## INPUT FOR THIS TASK
Start of Block

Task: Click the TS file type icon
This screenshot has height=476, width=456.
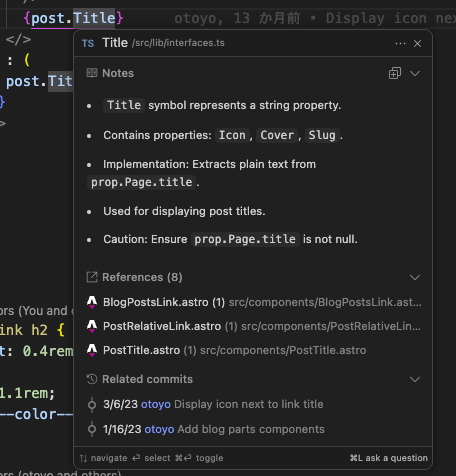Action: [88, 44]
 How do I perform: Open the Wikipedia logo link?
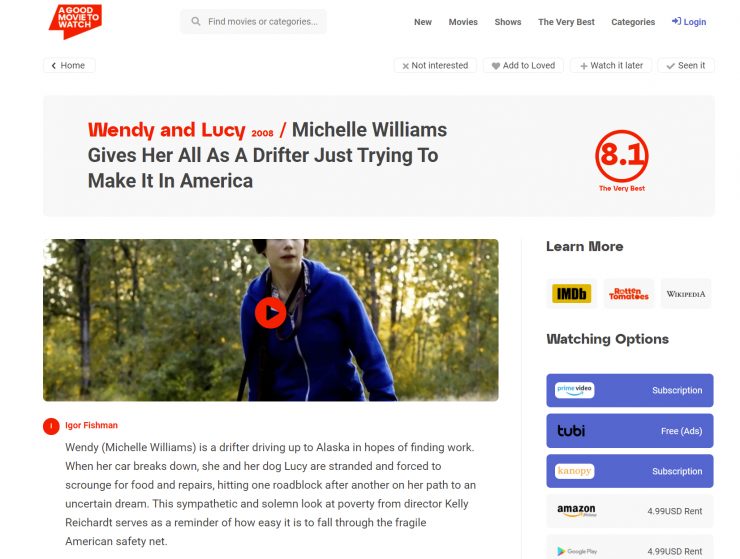(x=686, y=294)
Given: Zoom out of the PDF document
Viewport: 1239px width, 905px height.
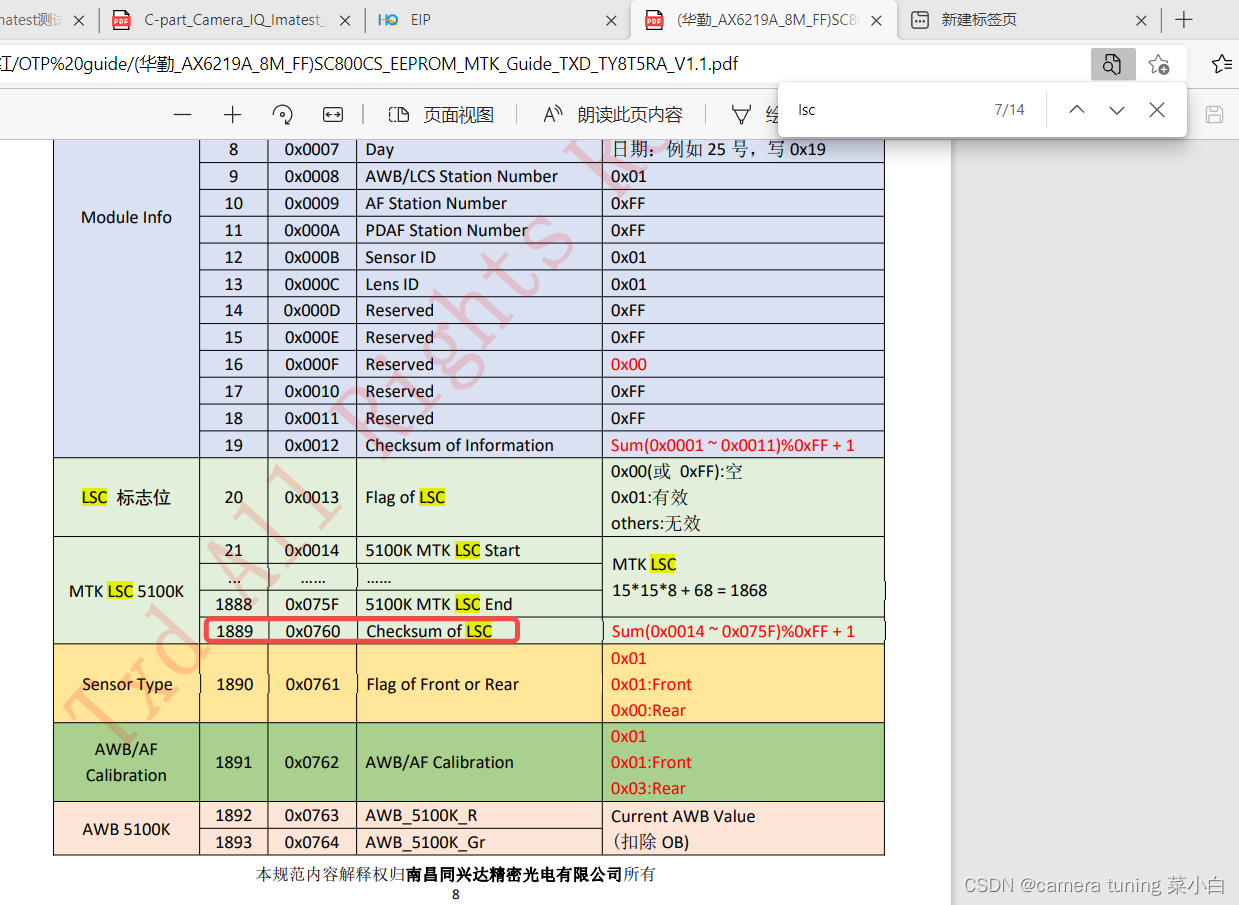Looking at the screenshot, I should [x=182, y=114].
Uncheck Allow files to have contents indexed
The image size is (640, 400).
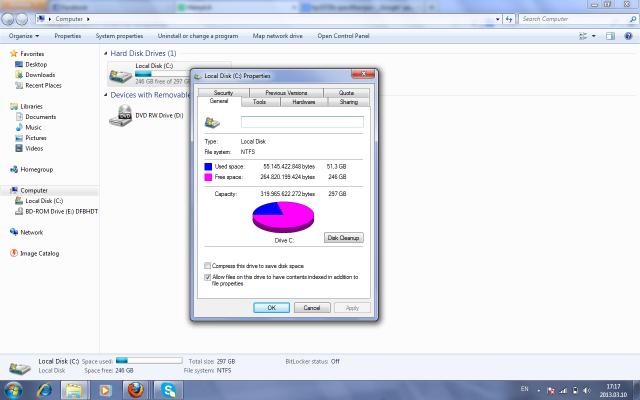click(x=207, y=277)
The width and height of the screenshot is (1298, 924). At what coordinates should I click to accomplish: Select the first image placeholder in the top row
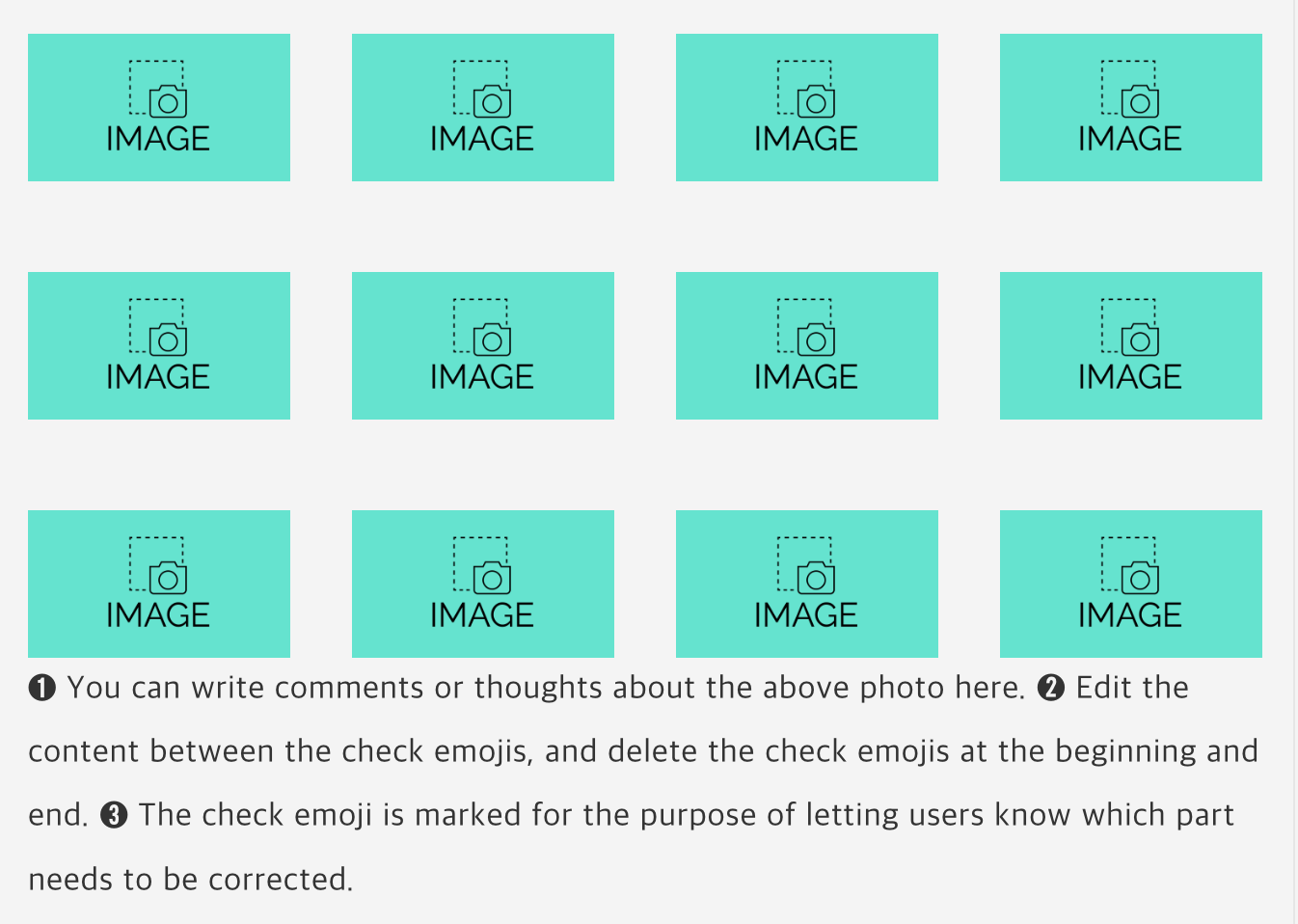tap(159, 107)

End of Block

## ASSIGNED TASK
Could you repeat, exactly and with nothing else, the lines from the one containing "The image size is (640, 400)." through the last line of the records above, leaving out the pictures?

## THE COMPLETED TASK
The image size is (640, 400).
click(x=207, y=277)
The width and height of the screenshot is (1298, 924). At what coordinates should I click to accomplish: Select the first image placeholder in the top row
tap(159, 107)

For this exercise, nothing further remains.